The collaborative Coastal and Inland-Flooding Observation and Warning Project (CI-FLOW) released a new video demonstrating how their prototype total water level simulation system can help improve NWS flood forecasting and save lives of people residing and working in coastal watersheds.
“CI-FLOW tracks a raindrop from the sky, to the summit, to the sea,” explains Dr. Suzanne Van Cooten, hydrometeorologist working at NOAA’s National Severe Storms Laboratory (NSSL).
Currently, there is no framework that exchanges information between atmospheric, river, and ocean modeling systems to help forecasters predict the individual elements of a coastal storm including precipitation, ocean waves, tidal fluctuations, storm surge and river flows.

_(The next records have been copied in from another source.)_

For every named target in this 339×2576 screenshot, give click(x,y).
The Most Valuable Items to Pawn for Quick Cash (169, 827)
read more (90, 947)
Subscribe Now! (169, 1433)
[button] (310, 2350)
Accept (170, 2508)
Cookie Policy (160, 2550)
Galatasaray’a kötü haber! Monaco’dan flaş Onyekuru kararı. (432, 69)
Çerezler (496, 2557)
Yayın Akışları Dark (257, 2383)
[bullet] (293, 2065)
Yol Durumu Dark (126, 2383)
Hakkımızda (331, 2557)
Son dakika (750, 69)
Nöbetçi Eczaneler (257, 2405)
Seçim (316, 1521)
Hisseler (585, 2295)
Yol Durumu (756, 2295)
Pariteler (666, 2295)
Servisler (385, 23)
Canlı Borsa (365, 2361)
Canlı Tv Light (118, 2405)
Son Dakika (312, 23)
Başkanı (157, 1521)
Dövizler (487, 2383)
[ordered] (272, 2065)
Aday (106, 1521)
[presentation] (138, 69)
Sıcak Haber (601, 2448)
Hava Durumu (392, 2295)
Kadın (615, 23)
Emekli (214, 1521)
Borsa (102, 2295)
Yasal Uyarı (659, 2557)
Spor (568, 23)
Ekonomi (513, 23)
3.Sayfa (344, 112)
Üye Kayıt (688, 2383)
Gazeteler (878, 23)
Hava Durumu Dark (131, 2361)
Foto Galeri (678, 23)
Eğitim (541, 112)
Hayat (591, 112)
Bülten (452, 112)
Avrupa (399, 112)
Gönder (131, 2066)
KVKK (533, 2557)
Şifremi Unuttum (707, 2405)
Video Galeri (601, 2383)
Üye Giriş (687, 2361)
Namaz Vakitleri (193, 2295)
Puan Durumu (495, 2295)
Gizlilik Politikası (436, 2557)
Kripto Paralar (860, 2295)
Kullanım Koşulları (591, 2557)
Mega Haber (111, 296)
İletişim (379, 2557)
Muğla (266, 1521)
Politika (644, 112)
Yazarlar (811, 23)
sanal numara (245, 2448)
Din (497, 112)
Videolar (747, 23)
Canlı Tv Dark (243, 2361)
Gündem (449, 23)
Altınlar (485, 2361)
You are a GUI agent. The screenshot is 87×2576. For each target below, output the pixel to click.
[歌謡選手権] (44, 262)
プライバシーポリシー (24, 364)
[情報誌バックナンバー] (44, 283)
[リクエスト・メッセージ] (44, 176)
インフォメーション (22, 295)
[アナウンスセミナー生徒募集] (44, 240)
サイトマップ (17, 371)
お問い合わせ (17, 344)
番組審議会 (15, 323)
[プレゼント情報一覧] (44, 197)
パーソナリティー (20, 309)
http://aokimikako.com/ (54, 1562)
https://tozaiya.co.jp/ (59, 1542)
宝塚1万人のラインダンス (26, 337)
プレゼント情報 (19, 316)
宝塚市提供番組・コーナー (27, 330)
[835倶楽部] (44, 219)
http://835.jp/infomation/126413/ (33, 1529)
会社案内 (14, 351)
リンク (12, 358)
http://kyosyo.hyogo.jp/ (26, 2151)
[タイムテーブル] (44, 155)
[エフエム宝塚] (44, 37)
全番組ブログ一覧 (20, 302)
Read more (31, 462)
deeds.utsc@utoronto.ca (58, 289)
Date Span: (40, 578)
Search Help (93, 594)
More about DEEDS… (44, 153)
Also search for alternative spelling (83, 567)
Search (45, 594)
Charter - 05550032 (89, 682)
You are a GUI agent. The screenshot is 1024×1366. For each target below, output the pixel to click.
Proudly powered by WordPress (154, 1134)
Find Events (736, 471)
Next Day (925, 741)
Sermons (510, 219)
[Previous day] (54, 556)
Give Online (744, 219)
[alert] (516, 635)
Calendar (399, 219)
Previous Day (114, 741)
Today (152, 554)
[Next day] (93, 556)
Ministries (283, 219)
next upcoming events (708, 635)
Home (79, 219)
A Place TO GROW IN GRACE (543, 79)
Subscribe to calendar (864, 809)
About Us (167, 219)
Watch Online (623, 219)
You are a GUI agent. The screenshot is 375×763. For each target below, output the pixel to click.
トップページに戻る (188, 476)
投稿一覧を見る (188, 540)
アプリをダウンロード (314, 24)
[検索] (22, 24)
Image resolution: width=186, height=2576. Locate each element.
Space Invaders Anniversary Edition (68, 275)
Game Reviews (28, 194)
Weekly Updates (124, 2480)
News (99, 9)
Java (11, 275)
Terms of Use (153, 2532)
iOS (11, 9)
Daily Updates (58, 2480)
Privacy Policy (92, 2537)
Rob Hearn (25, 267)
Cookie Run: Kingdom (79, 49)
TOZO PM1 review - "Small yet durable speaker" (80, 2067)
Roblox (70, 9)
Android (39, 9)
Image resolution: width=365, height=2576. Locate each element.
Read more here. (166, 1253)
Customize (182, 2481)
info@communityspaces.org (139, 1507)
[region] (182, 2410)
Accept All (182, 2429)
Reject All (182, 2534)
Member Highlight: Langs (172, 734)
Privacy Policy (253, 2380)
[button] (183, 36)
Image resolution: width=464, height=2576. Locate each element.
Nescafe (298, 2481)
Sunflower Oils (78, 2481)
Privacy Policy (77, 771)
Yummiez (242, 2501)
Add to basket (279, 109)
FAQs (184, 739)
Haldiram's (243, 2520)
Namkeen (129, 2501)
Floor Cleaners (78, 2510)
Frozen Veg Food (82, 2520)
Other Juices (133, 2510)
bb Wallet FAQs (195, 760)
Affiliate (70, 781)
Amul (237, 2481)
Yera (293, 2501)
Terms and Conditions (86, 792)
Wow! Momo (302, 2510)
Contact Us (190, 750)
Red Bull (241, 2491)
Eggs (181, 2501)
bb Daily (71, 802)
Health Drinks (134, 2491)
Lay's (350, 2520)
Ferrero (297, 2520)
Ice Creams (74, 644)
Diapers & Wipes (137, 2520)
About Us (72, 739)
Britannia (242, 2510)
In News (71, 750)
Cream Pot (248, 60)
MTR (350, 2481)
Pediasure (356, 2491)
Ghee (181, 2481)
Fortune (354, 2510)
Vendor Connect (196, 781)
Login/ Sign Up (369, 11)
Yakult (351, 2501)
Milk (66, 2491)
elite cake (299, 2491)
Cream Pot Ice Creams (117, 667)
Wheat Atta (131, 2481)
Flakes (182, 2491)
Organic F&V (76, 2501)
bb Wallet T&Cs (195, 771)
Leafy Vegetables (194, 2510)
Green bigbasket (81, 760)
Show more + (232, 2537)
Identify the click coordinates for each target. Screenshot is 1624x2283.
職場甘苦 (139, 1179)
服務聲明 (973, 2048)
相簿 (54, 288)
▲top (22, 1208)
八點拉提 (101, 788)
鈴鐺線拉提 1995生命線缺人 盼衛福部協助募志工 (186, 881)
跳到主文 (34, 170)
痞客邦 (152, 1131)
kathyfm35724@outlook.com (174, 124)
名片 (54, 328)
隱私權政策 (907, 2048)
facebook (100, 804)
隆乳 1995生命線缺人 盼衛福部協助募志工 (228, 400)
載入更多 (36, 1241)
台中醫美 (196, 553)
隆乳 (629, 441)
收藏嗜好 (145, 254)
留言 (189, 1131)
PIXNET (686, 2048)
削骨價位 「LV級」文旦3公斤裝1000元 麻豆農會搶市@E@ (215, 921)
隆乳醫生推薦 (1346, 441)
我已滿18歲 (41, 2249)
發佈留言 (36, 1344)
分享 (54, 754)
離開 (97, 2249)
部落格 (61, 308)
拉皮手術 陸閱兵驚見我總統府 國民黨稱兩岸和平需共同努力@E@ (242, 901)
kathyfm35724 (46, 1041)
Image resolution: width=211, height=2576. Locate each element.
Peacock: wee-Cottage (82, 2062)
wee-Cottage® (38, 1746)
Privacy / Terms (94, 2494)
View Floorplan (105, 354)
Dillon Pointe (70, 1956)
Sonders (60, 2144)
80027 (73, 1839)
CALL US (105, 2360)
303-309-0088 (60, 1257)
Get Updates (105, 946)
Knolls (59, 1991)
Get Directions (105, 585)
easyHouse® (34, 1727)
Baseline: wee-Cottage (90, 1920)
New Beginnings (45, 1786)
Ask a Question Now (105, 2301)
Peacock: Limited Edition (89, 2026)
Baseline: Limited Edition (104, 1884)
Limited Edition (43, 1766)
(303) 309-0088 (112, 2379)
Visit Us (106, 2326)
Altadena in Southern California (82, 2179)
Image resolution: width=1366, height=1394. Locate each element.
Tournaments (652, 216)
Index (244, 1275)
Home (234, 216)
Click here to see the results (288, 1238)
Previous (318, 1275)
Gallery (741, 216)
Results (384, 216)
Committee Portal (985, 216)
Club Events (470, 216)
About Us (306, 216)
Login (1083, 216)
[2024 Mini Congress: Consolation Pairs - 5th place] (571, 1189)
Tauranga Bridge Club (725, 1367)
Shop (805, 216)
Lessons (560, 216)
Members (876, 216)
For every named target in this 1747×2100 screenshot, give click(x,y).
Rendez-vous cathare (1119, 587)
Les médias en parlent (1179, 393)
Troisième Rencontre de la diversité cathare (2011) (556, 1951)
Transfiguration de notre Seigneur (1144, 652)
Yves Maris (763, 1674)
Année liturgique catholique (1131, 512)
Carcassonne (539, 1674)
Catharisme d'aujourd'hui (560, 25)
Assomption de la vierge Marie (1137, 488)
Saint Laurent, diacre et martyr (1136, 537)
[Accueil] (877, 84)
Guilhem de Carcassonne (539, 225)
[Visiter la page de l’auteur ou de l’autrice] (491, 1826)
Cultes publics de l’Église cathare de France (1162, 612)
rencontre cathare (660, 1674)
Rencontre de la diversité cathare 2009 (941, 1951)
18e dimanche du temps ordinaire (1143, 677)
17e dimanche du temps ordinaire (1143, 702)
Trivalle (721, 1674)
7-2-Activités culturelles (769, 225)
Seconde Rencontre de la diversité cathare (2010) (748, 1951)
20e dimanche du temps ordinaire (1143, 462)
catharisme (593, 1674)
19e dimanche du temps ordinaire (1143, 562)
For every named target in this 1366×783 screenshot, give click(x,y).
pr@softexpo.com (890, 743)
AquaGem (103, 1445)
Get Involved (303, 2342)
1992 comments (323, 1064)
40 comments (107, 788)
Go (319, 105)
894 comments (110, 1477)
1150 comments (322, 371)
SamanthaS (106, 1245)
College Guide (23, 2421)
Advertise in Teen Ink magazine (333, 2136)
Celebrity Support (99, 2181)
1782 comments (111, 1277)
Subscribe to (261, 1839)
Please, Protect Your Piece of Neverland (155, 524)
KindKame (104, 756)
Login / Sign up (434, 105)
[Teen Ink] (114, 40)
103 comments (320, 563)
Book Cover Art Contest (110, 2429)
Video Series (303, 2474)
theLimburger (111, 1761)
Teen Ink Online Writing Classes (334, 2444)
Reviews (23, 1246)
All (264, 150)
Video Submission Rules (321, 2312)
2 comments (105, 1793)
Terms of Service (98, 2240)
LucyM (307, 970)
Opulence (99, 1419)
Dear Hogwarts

This problem is being addressed by the CI-FLOW project with a prototype system to integrate these different modeling systems to produce total water level simulations that account for river flow, tides, waves, and storm surge for coastal North Carolina.
In the video, Former North Carolina Governor Jim Hunt described what it was like when Hurricane Floyd hit the coast of North Carolina in 1999.
“We were used to thinking about a hurricane being a wind event. We had no idea we were going to have a flood,” he reflected. “We weren’t able to predict it. We didn’t know that water was going to be coming in up the rivers, we didn’t know how much rain was falling.”
As a hurricane approaches the land, heavy rainfall covers the area. Excessive run off causes rivers to rise. Fierce winds can push ocean water upstream. When rivers meet the ocean waters, massive flooding can occur. CI-FLOW is intended to help communities become more resilient by providing information to help individuals make better decisions so they can respond and recover from the hazards of local storms.
CI-FLOW researchers hope to give the integrated total water level prediction system its first real-time test during the 2010 hurricane season, and will watch with interest as NOAA updates the Atlantic hurricane season outlook this Thursday. This scheduled update coincides with the approaching historical peak of the hurricane season.
NOAA, North Carolina, South Carolina, and Texas Sea Grant Programs, University of Oklahoma, and Centers for Ocean Sciences Educational Excellence Southeast were sponsors of the video project. NOAA NSSL leads the interdisciplinary multi-institutional team of CI-FLOW researchers.